As próprias diretrizes estratégicas que deveriam ser norteadores de comportamentos e desempenhos individuais e organizacionais são freqüentemente mal formuladas tornando difícil, algumas vezes impossível, sua tradução em ações e mensurações. Primeiro, verifica-se muita confusão conceitual em relação aos termos missão, visão, valores, propósitos... É difícil encontrar um consenso com relação aos seus significados. Jack Welch, o executivo do século, tem uma boa explicação para isso: “...essas palavras estão entre as mais abstratas, exploradas e distorcidas no mundo dos negócios. As empresas reúnem seus executivos e dedicam grande tempo, geralmente na tentativa de produzir um quadro de aspecto nobre para pendurar em suas recepções. Quase sempre esses exercícios terminam em um conjunto de banalidades genéricas que não significam nada e só servem para deixar seus empregados desorientados e descrentes”.

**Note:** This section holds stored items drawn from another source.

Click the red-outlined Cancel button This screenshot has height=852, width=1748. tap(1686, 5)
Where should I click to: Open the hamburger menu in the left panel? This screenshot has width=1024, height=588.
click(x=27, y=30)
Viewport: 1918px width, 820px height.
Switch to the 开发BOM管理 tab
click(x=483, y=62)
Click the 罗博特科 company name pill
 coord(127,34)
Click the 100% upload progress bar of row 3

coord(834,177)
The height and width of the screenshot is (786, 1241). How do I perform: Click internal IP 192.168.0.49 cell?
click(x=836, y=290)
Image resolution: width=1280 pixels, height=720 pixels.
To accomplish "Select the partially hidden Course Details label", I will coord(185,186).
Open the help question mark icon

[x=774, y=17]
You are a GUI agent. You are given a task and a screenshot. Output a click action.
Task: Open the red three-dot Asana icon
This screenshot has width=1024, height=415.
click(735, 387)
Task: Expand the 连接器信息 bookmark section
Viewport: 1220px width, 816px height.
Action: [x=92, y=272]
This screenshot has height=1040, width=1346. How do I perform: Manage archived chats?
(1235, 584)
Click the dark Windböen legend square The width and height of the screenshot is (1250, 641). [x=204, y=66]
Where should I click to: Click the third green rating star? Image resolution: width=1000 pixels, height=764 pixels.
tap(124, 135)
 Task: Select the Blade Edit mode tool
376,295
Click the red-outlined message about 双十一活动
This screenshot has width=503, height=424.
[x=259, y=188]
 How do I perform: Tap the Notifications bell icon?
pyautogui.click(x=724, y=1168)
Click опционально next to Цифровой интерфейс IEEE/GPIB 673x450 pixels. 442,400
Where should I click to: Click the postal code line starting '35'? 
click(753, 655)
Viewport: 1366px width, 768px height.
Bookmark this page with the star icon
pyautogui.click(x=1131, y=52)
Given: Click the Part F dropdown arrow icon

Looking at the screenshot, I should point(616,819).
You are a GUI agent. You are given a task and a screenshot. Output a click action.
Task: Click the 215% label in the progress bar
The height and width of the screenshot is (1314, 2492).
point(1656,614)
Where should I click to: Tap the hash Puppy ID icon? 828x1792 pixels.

Palavreados e conceituações à parte, no mínimo é preciso saber aonde se quer chegar ou que futuro a organização vislumbra para seus negócios (a visão), e ainda, como fazer para que esse futuro realize-se (a estratégia). Isso não tem nada de abstrato!

Em aulas de pós-graduação, desde 2006 venho propondo aos alunos um trabalho em que devem traduzir a “visão de futuro” de suas organizações em ações estratégicas para suas áreas e definir as competências necessárias para implementar essas ações. Entre esses alunos encontram-se profissionais ocupantes de posições de nível técnico, superior ou posições gerenciais de empresas de pequeno, médio e grande portes, nacionais e multinacionais. Grande parte deles atuantes em áreas diferentes do RH.

Pouco mais de 10% conseguiram realizar o trabalho com alguma dificuldade. Mais de 85% deles encontram grandes dificuldades. Desses 85%, mais da metade não conseguiu traduzir a visão em ações, ou porque eram muito genéricas e abstratas, ou porque nem sequer conseguiam se lembrar muito bem qual era a visão.

Em um momento em que os profissionais de RH são demandados a pensar de cima para baixo, incorporando o direcionamento estratégico de suas empresas aos sistemas, às políticas e às práticas de Gestão de Pessoas, esse é um obstáculo significativo a transpor.

Não fosse essa questão da superficialidade do direcionamento estratégico, há ainda outro fator de grande relevância. Por mais que o RH desenvolva sistemas de gestão bem elaborados e estrategicamente alinhados, quem na prática os operacionaliza? São os profissionais a quem a empresa delega a responsabilidade de influenciar o comportamento das pessoas e estimular bons desempenhos que contribuam para o alcance dos objetivos da empresa: as lideranças. São as lideranças, e não o RH, que estão presentes com suas equipes no dia-a-dia organizacional, acompanhando (ou não) e estimulando (ou desestimulando) desempenhos superiores. São as lideranças, em última instância, que formam equipes, que avaliam seu desempenho, que reconhecem que abastecem o RH com as informações que direcionarão ações no âmbito da Gestão de Pessoas como, por exemplo, tomadas de decisão de contratação, carreira, remuneração etc.

A questão merece uma análise mais sistêmica e profunda, além de um esforço conjunto entre alta direção, lideranças e RH, para que a área possa realmente tornar-se um parceiro estratégico do negócio.